A federal judge has dismissed a lawsuit filed by a Black real estate agent who was held at gunpoint with his client and 15-year-old son by the police in Wyoming, Michigan, in 2021.
According to MLive, the judge also dismissed claims against the city of Wyoming and police Chief Kimberly Koster.
U.S. District Judge Hala Jarbou issued an opinion on Feb. 28 in Lansing dismissing the lawsuit. Brown, who is Black, was meeting with his client, Roy Thorne, who is also Black, in August 2021 to show him a vacant house he was selling on Sharon Avenue SW.
One week earlier, a Black squatter had illegally entered the house and been arrested. A neighbor called the police after seeing Brown, Thorne and his teenage son enter the home and said the squatter was back and that “two other males showed up and all three individuals had now entered the house.”
Brown gave his client and his son, Samuel, a tour of the home before Thorne noticed Wyoming police officers outside surrounding the home with their guns drawn. The realtor and Thorne shared their story with WOODTV 8 News just after the incident.

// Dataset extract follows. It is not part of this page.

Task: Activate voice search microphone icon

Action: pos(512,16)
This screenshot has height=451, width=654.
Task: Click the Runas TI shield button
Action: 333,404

“Roy looked outside and noticed there were officers there and were pointing guns toward the property,” said Brown. “The level of the response and the aggressiveness of the response was definitely a takeback, it really threw me back.”
The two men and the teenager were instructed to exit the home single file with their hands up and were held at gunpoint until they were all handcuffed.
“They keep their guns drawn on us until all of us were in cuffs,” added Thorne. “So, that was a little traumatizing I guess because, under the current climate of things, you just don’t know what’s going to happen.”
Samuel said that he was afraid during the incident, which he said went from zero to 100 very quickly.
“I had no idea why they were all down there at that time,” said Samuel. “It went from, ‘Dad, there’s cops outside,’ to ‘come outside with your hands up.’ That was kind of like, just from zero to 100.”
The two men and the teenager were let go after Brown showed his credentials to the police, who then apologized. Brown and Thorne filed a lawsuit in October of 2021 in the U.S. District Court for the Western District of Michigan claiming their civil rights were violated. The lawsuit also claimed that the police detained them unlawfully, used excessive force and intentionally inflicted emotional distress.
Jarbou said that the five officers who responded to the break-in call had qualified immunity and probable cause to detain the three due to the 911 call.
“This is not a rare and obvious case where the unlawfulness of the individual Defendants’ conduct is sufficiently clear,” said Jarbou. The judge added that because one of the police officers who responded to the call, Logan Wieber, had eyewitness information that “the Plaintiffs” were breaking and entering the house, probable cause had been established.
“Probable cause in this case stems not only from a reasonably trustworthy eyewitness but also from the corroboration of the eyewitness’s assertions by the individual officers on the scene,” wrote Jarbou. “The fact that Wieber did not recognize Plaintiffs once they exited the home weakens but does not defeat the existence of probable cause.”
Thorne had previously noted that the handcuffs used on him were too tight, but Jarbou said that the police did not use excessive force because the police officers with their guns drawn did not know if the plaintiffs had weapons, and the plaintiffs could not prove they were treated differently than any individuals of another race in a similar situation.